Kedua, terbetik kabar bahwa pada 24 Desember 2020 lalu, Indonesia telah menandatangani Memorandum of Understanding (MOU) dengan Ukraina untuk pembelian rudal antikapal Neptune tersebut (anti-ship cruise missile) atau sistem senjata pertahanan pantai. Pemerintah Ukraina mengklaim Neptune resminya memakai label RK-360MC Neptun (Neptune) yang dikembangkan oleh Luch design bureau.
Namun jika Indonesia, khususnya Kementerian Pertahanan RI bermaksud membeli sistem senjata pertahanan pantai yang begitu dibangga-banggakan pemerintah Ukraina itu, ada beberapa fakta yang cukup meragukan baik dari segi reputasi, asal-usul perancang peralatan militer tersebut, maupun kualitas produk maupun daya dukung suku cadangnya atau spare-part-nya.
Terkait reputasi atau rekam jejaknya sebagai peralatan militer kualitas ekspor, jelas sangat meragukan.

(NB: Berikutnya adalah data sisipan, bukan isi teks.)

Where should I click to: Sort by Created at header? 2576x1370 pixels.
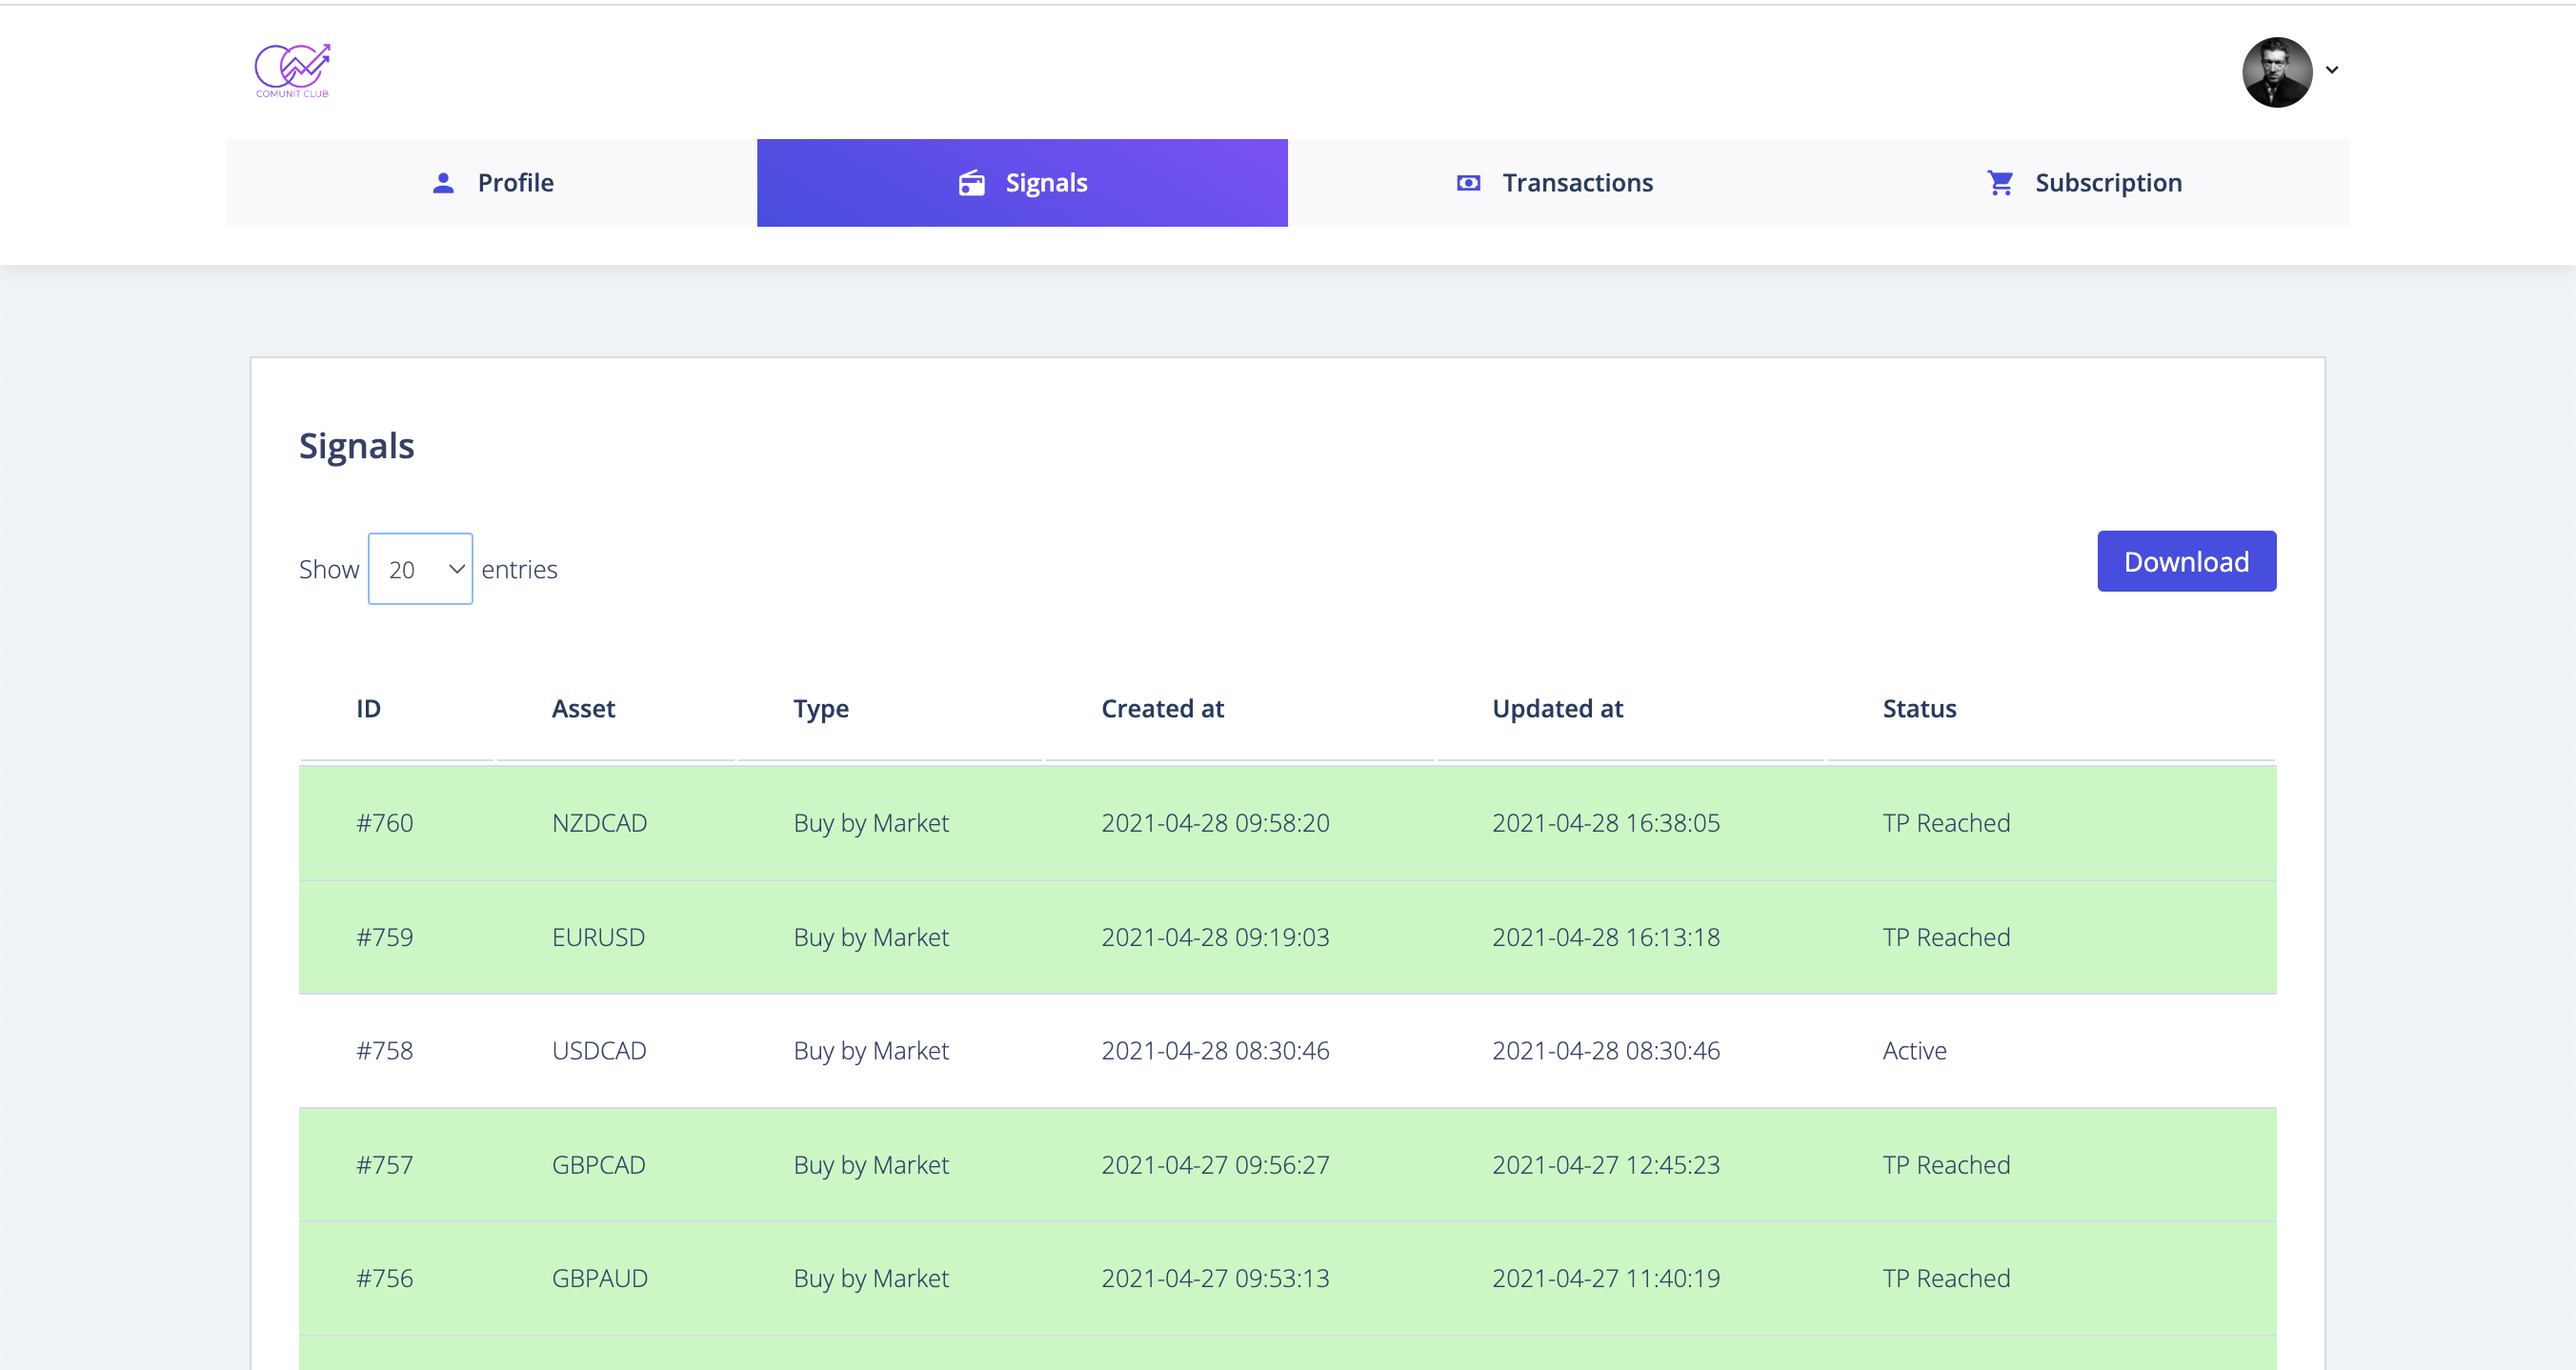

Seperti klaim pihak Ukraina itu sendiri, jika MOU RI-Ukraina tentang Pembelian Neptune tersebut terjadi, maka ini merupakan pengguna perdana rudal jelajah tersebut di luar Indonesia. Jelas dari fakta tersebut, belum teruji secara faktual bahwa peralatan militer yang diklaim produk buatan Ukraina tersebut memang betul-betul bisa diandalkan.
Lebih daripada itu, Neptune itu sendiri baru resmi dioperasikan pada 23 Agustus 2020. Adapun Indonesia-Ukraina menandatangani MOU pembelian rudal antikapal Neptune, pada 24 Desember 2020. Hanya selang tiga bulan sejak dioperasikannya Neptune. Fakta tersebut bukan saja mengundang keraguan, bahkan mencurigakan.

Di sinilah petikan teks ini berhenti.